Our estimate of >12,000 Shortnose Sturgeon occurring in a single large overwintering aggregation in the SJR and a greater estimate of >20,000 individuals >~40 cm FL within the entire SJR remains comparable to the mark recapture estimate produced in a previous study in 1979 [
8] (i.e., 18,000 ± 5400 > 50 cm FL). The 1979 estimate [
8], however, took five years to produce along with considerable effort and funding and, therefore, has limited repeatability, while our side-scan method was conducted in a few hours with inexpensive equipment available to the average recreational angler and without specific research funding. Furthermore, the clear identification of >12,000 Shortnose Sturgeon in the main aggregation alone, despite gaps in sonar data, nearly triples the current SJR population estimate even before considering our estimates for the four other winter aggregations.
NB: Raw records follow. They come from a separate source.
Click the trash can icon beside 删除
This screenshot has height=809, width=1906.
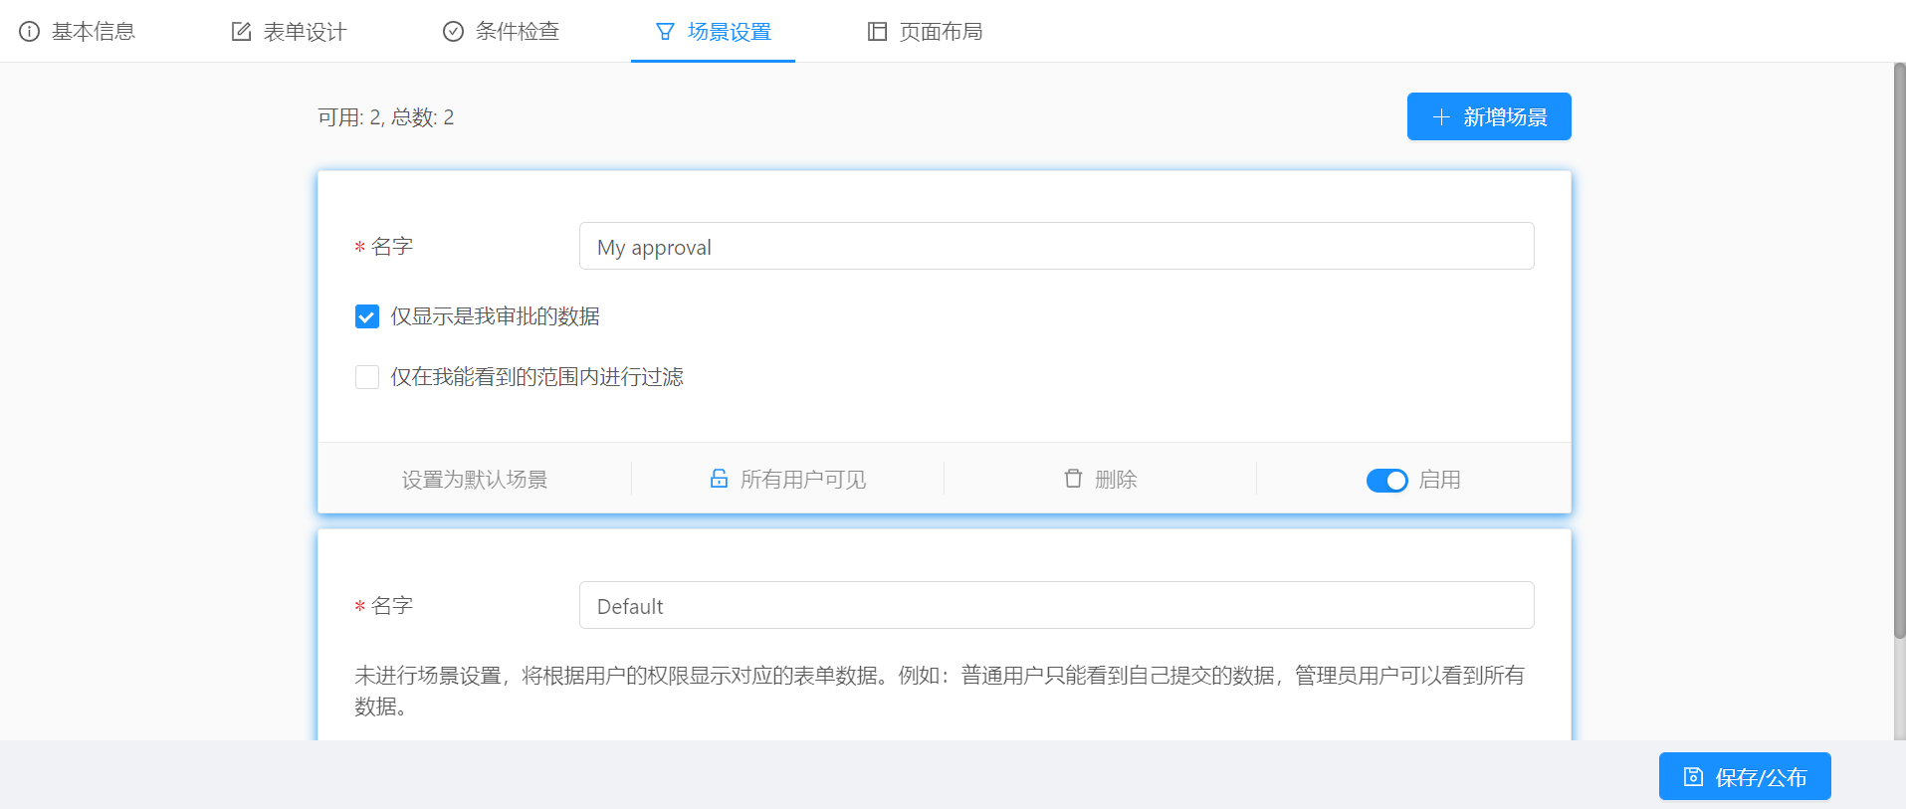1073,479
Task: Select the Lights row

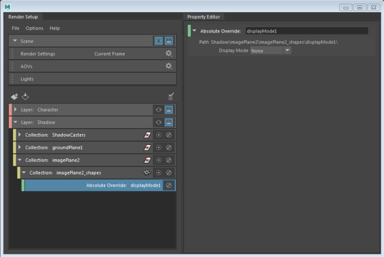Action: pos(93,79)
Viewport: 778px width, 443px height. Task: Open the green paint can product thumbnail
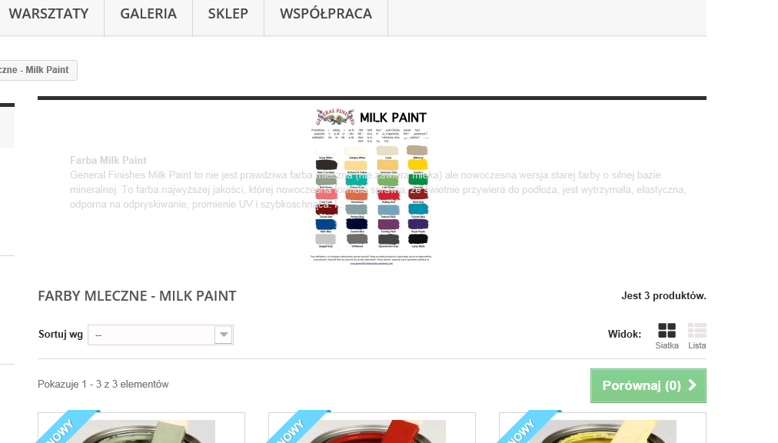(x=141, y=430)
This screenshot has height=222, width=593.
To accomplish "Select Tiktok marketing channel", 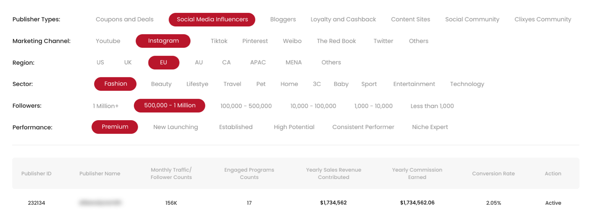I will point(219,41).
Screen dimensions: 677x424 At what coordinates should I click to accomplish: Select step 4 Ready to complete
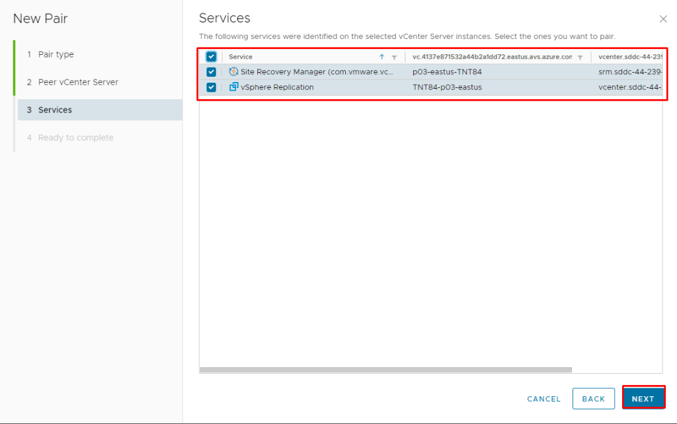click(75, 138)
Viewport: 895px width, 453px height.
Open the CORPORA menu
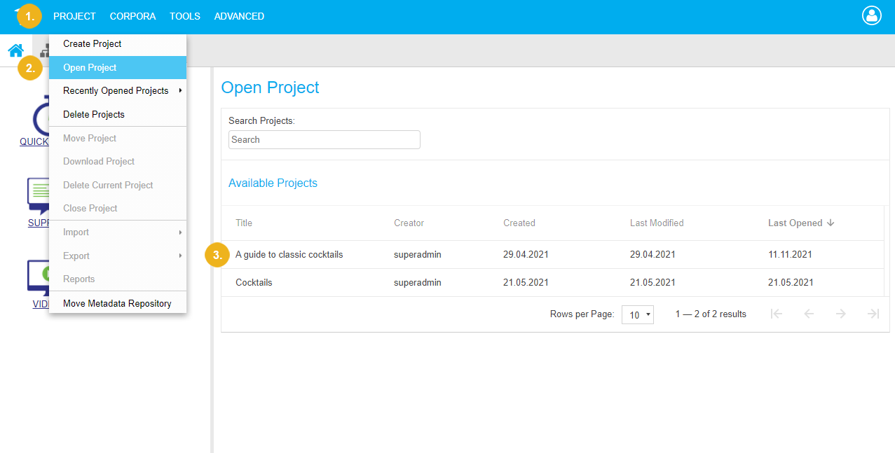pos(132,16)
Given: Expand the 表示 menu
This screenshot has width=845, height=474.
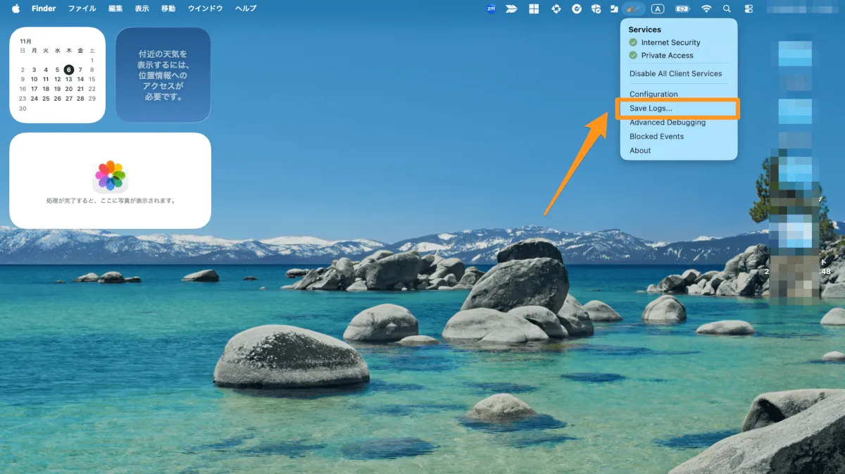Looking at the screenshot, I should point(142,8).
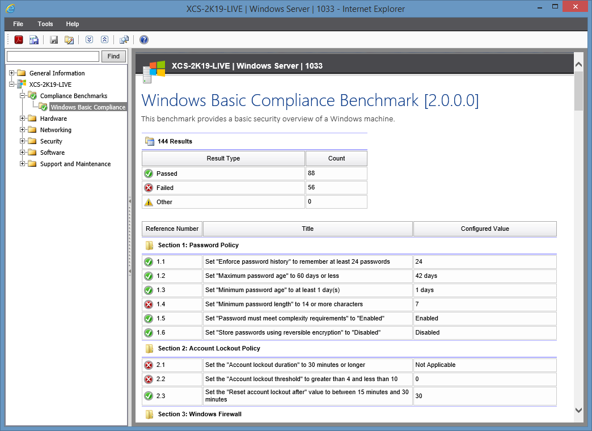
Task: Click the Failed red cross icon
Action: [x=148, y=187]
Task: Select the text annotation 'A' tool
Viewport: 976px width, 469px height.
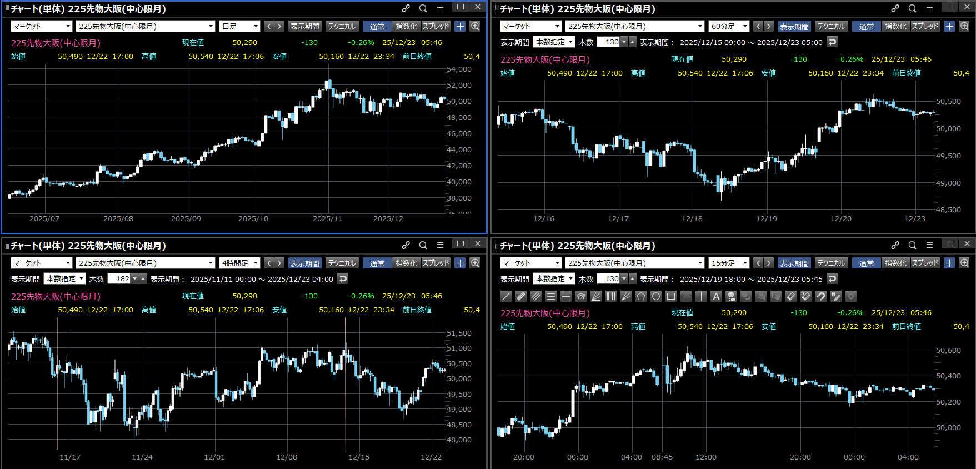Action: [x=716, y=296]
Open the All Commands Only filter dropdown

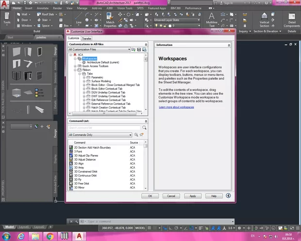tap(130, 135)
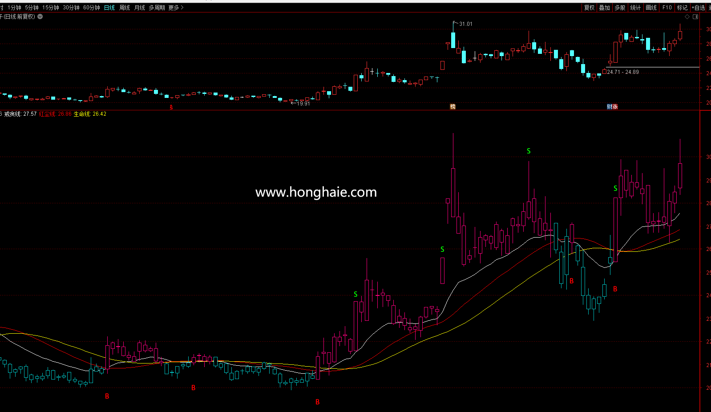Toggle the side panel layout icon
This screenshot has height=412, width=711.
(695, 17)
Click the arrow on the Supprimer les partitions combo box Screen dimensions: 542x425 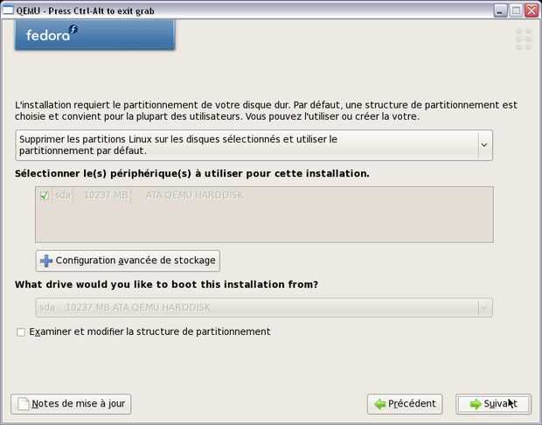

From these preliminary surveys, it appears that the Shortnose Sturgeon population of the SJR, New Brunswick, has remained stable since first enumerated in 1979 [
8]. In fact, the true population may even be higher than previously thought, although it remains unknown whether or how the population may have been affected following the construction of the Beechwood Dam in 1955 and the Mactaquac Dam in 1968, collectively obstructing ~200 km of river habitat with undocumented habitat importance for the Shortnose Sturgeon population. As the SJR remains the sole spawning river for this species in Canada, we see no reason to remove the fisheries protections afforded to the Sturgeon population (i.e., mandatory catch and release angling) despite the indication of stable abundance. Current fisheries management appears to be effective in maintaining this unique population despite the construction of hydroelectric dams near suspected spawning locations [
5]. Those management policies and practices should, therefore, be continued for the protection of this unique species and possibly one the world’s few Sturgeon populations not facing precipitous decline.